CEM DIAS DE OBAMA
Obviamente que as previsões negativas não se confirmaram. Obama não fez grande coisa. Os tempos são duros. Mas já é muito mais e melhor do que todo o período Bush. O reacionarismo medieval ficou para trás. Obama vale, antes de tudo, pelo símbolo.
E é nos símbolos que ele tem arrasado. De cara, ordenou o fechamento da prisão de Guantánamo. A execução será lenta. O primeiro passo, contudo, foi dado. Com esse gesto limitado, devolveu os Estados Unidos à democracia plena, acabando com a era dos tribunais de exceção.
A medida mais importante, porém, foi outra, pelos seus aspectos práticos e simbólicos: o Ato Lilly Ledbetter. É a lei que iguala os salários de homens e mulheres em mesmas funções. Os conservadores não queriam. Achavam normal que mulher ganhasse menos pelo mesmo trabalho. Afinal, pelo que se podia entender dos seus argumentos pífios e machistas, as mulheres existem para secundar os grandes e até os pequenos homens.
Lilly Ledbetter trabalhou na fábrica de pneus da Goodyear Tire & Rubber, em Gadsden, Alabama.

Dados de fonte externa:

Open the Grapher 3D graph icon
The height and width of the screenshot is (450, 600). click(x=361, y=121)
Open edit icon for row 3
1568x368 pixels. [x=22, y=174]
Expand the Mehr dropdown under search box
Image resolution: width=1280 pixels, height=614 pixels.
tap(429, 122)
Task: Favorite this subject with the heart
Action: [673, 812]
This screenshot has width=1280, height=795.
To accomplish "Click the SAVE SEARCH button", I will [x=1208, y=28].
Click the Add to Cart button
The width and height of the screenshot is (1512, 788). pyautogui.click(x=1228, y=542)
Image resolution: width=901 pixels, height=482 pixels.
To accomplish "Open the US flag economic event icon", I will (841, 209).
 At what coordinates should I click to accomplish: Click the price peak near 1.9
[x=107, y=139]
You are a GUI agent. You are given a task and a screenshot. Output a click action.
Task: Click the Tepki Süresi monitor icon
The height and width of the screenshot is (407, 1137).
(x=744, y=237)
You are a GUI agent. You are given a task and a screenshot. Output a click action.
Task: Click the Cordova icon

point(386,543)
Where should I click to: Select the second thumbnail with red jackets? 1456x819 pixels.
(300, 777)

Depois de 19 anos de serviço remunerado indevidamente, ela processou a empresa por discriminação. A Suprema Corte americana rejeitou o pedido de indenização, alegando prescrição. A Justiça costuma encontrar boas razões para perpetrar o mal.
O republicano John McCain era contra a equiparação por uma razão tida pelos conservadores como de extremo bom senso: o aumento no número de processos de mulheres contra seus empregadores. Na mesma linha, os senadores republicanos chegaram a vetar o projeto de lei. A farra acabou. Ufa!
Obama de bobo não tem nada. Sabe que, para avançar, precisa, em primeiro lugar, não recuar. Parece muito pouco. Pode ser muito. Certamente por isso liberou o financiamento público para entidades que defendem o aborto. Na política internacional, está disposto a tirar os Estados Unidos do atoleiro do Iraque.
O forte de Obama é a sua capacidade de fazer o óbvio: governar para o mundo atual. Nem a violência da crise econômica conseguiu derrubá-lo até agora. Está salvando o capitalismo americano das mãos sujas de alguns capitalistas americanos. Em praticamente tudo, com elegância e prudência, Obama tem sido o contrário de Bush. O caubói texano passava uma imagem de bronco e de radical.
Era a sua melhor expressão de coerência: a imagem correspondia plenamente ao homem. Obama representa o equilíbrio e a sofisticação. Mesmo assim, visto que há louco para tudo, não faltam viúvas para Bush. No Brasil, a revista Veja chora de saudades dos bons tempos do neoliberalismo sem constrangimentos em que podia insultar qualquer oponente.
A farra acabou. A principal contribuição de Obama para a humanidade é ser ele mesmo. A sua presença no cenário político internacional sinaliza a cada instante uma vitória contra o preconceito. Obama é como um totem. Em torno dele, a democracia atualiza a igualdade entre os homens.
Um país rico absorve os símbolos mais facilmente. A tragédia dos pobres, como a Bolívia, é que seus símbolos não possuem margem de manobra. Brasil, Bolívia e Estados Unidos provaram com presidentes atípicos que a era dos doutores, dos coronéis, dos caubóis e dos caciques pode estar com os dias contados.